Three problems with flat-file databases

Update anomaly: If Mr Jones changes his email, you must update every row where he appears. Miss one row and the data is contradictory.

Insertion anomaly: You cannot add a new course to the database without also adding a student - there is nowhere else to put course data.

Deletion anomaly: If the last student on a course leaves, deleting their row also deletes all information about the course and teacher.

Tables, records and fields

The building blocks of a database

Whether flat-file or relational, every database is built from tables. A table has columns (fields) and rows (records).

StudentID	FirstName	LastName	DateOfBirth	IsEnrolled
1001	Alice	Smith	2009-04-12	TRUE
1002	Bob	Brown	2008-11-03	TRUE
1003	Clara	Davis	2009-07-22	FALSE

Each column is a field - one attribute of every student. Each row is a record - all the data about one specific student. The table above has 5 fields and 3 records.

Data types

Every field must have a data type - this tells the database what kind of data to expect and how to store it.

Integer

Whole numbers. Example: StudentID = 1001, Age = 15

Real / Float

Decimal numbers. Example: Price = 9.99, Score = 78.5

Boolean

TRUE or FALSE only. Example: IsEnrolled = TRUE

Char

A single character. Example: Grade = 'A'

String / Text

A sequence of characters. Example: Name = "Alice Smith"

Date / Time

Date and/or time values. Example: DOB = 2009-04-12

Exam angle

You may be asked to choose an appropriate data type for a given field. Always consider whether the data is a number (will you do maths on it?), text, true/false, or a date. Storing a phone number as an integer is wrong - you cannot do arithmetic on phone numbers, and leading zeros would be lost.

Primary keys

Uniquely identifying every record

A primary key is a field chosen to uniquely identify each record in the table. It is the foundation of database design.

Three rules for primary keys

Unique: No two records can have the same primary key value.

Not null: A primary key field can never be empty (NULL). Every record must have one.

Stable: Primary key values should not change - they are used to link records across tables.

In the Students table above, StudentID is the primary key. A student's name could match another student's name, their date of birth could match, but their ID is generated to be unique. Real-world examples: National Insurance number, ISBN for books, product barcodes.

Exam angle

You may be asked why a student's name is not a suitable primary key. The answer: names are not guaranteed to be unique (two students could be called Alice Smith), and a name field could be left blank. An automatically assigned ID has neither problem.

Quick quiz

Test yourself

1. A database stores employee records. If one employee's department name appears in 50 rows and the department moves building, what is the minimum number of rows that must be updated in a flat-file database?
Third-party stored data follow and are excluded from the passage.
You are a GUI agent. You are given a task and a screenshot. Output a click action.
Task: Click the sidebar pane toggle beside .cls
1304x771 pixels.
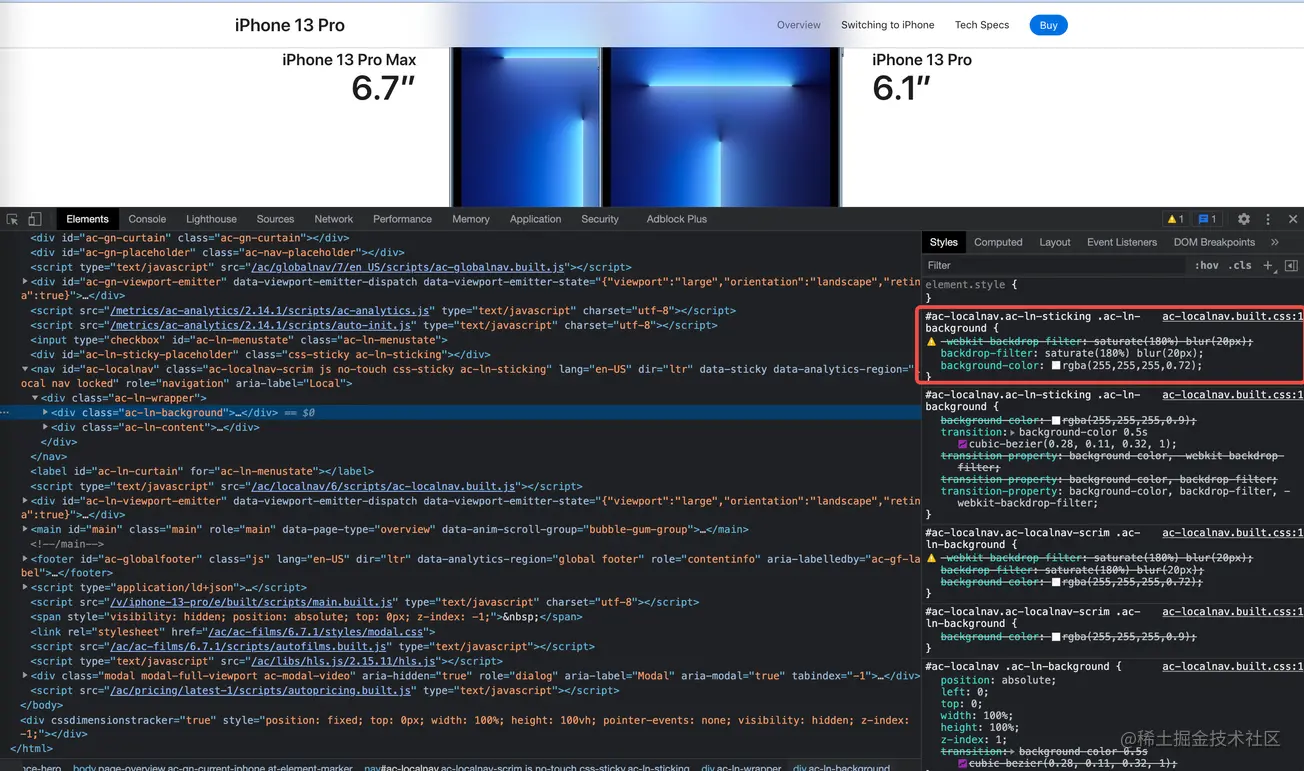coord(1290,265)
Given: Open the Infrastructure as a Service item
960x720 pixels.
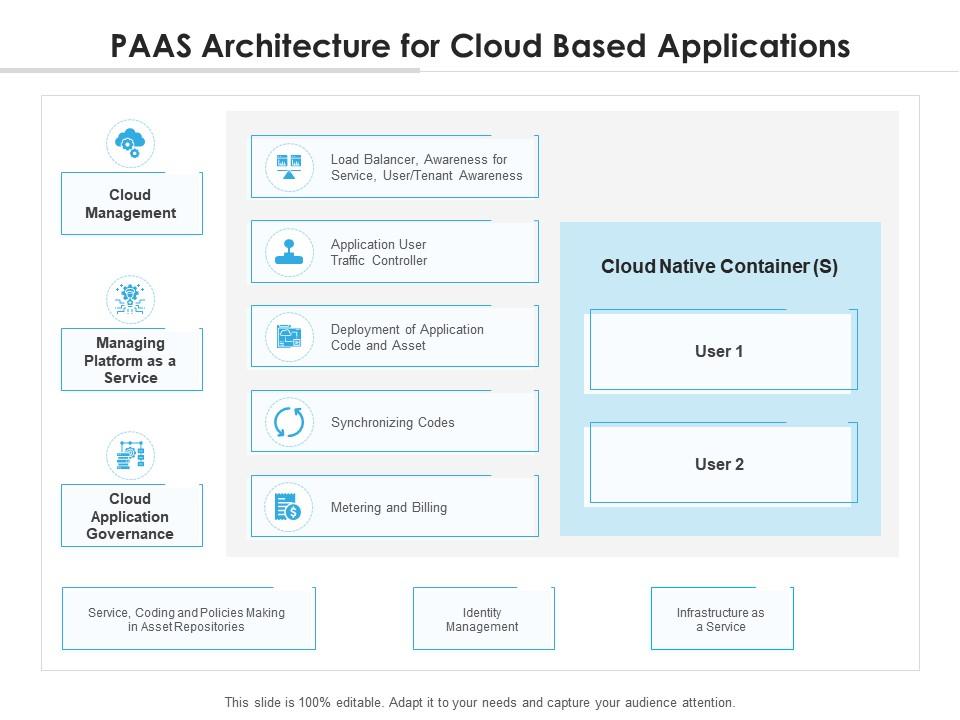Looking at the screenshot, I should click(x=720, y=618).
Correct. In a flat-file database, the same department name is stored in every row for every employee in that department. All 50 rows must be updated - and if any is missed, the data becomes inconsistent. A relational database stores the department once, requiring only one update.

2. Which of the following is the most suitable primary key for a table of books?
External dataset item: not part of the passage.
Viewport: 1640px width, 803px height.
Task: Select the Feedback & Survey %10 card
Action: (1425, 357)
Correct. ISBN (International Standard Book Number) is assigned uniquely to every book. A title is not guaranteed to be unique (two books can have the same title), an author's name is not unique, and a year is definitely not unique. ISBN satisfies all three primary key rules: unique, not null and stable.

3. What is the correct name for a single row in a database table?

Correct. A row is called a record - it contains all the data about one instance. A column is called a field (or attribute). An entity is the thing being represented (e.g. Student, Course) - the table itself is the entity.

Think deeper

Challenge question

A student suggests using a student's email address as a primary key instead of assigning a numeric ID. Give two reasons why this could cause problems.

An email address might change (the student transfers schools, changes their name, or the school's domain changes) - a primary key should be stable. Second, if the email field is left blank by mistake, the record has no key - a primary key cannot be null. A numeric ID is assigned automatically and never needs to change, making it a safer choice.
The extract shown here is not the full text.